**Activity**: For this exercise, set down all the records exactly as given.

------------

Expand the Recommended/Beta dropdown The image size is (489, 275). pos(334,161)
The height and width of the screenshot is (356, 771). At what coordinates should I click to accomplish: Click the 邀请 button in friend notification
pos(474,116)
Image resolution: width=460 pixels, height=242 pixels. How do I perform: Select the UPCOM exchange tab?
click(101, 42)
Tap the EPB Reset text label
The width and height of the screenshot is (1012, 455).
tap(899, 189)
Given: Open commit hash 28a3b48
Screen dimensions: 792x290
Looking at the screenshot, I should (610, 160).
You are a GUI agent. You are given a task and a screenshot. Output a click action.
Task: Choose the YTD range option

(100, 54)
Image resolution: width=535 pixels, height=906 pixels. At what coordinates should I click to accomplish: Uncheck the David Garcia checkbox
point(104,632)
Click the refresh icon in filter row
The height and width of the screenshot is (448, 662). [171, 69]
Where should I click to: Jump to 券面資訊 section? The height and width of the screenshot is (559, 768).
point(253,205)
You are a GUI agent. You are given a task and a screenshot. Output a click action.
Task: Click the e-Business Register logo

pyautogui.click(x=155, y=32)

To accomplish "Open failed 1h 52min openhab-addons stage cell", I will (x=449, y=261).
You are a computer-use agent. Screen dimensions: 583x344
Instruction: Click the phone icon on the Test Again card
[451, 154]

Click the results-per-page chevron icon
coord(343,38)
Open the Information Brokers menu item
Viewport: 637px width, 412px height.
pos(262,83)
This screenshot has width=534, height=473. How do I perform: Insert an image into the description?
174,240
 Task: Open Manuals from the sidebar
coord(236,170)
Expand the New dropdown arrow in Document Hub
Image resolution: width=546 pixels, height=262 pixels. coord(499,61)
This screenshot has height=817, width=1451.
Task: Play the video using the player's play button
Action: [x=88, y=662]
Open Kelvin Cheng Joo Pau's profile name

------------

**Output**:
Expand the Recommended/Beta dropdown The image size is (489, 275). pos(334,161)
The height and width of the screenshot is (356, 771). At what coordinates should I click to accomplish: Click the 邀请 button in friend notification
pos(474,116)
Image resolution: width=460 pixels, height=242 pixels. How do I perform: Select the UPCOM exchange tab?
click(101, 42)
Tap the EPB Reset text label
The width and height of the screenshot is (1012, 455).
tap(899, 189)
Given: Open commit hash 28a3b48
Screen dimensions: 792x290
Looking at the screenshot, I should (610, 160).
You are a GUI agent. You are given a task and a screenshot. Output a click action.
Task: Choose the YTD range option

(100, 54)
Image resolution: width=535 pixels, height=906 pixels. At what coordinates should I click to accomplish: Uncheck the David Garcia checkbox
point(104,632)
Click the refresh icon in filter row
The height and width of the screenshot is (448, 662). [171, 69]
Where should I click to: Jump to 券面資訊 section? The height and width of the screenshot is (559, 768).
point(253,205)
You are a GUI agent. You are given a task and a screenshot. Output a click action.
Task: Click the e-Business Register logo

pyautogui.click(x=155, y=32)

To accomplish "Open failed 1h 52min openhab-addons stage cell", I will (x=449, y=261).
You are a computer-use agent. Screen dimensions: 583x344
Instruction: Click the phone icon on the Test Again card
[451, 154]

Click the results-per-page chevron icon
coord(343,38)
Open the Information Brokers menu item
Viewport: 637px width, 412px height.
pos(262,83)
This screenshot has width=534, height=473. How do I perform: Insert an image into the description?
174,240
 Task: Open Manuals from the sidebar
coord(236,170)
Expand the New dropdown arrow in Document Hub
Image resolution: width=546 pixels, height=262 pixels. coord(499,61)
This screenshot has height=817, width=1451.
Task: Play the video using the player's play button
Action: [x=88, y=662]
Open Kelvin Cheng Joo Pau's profile name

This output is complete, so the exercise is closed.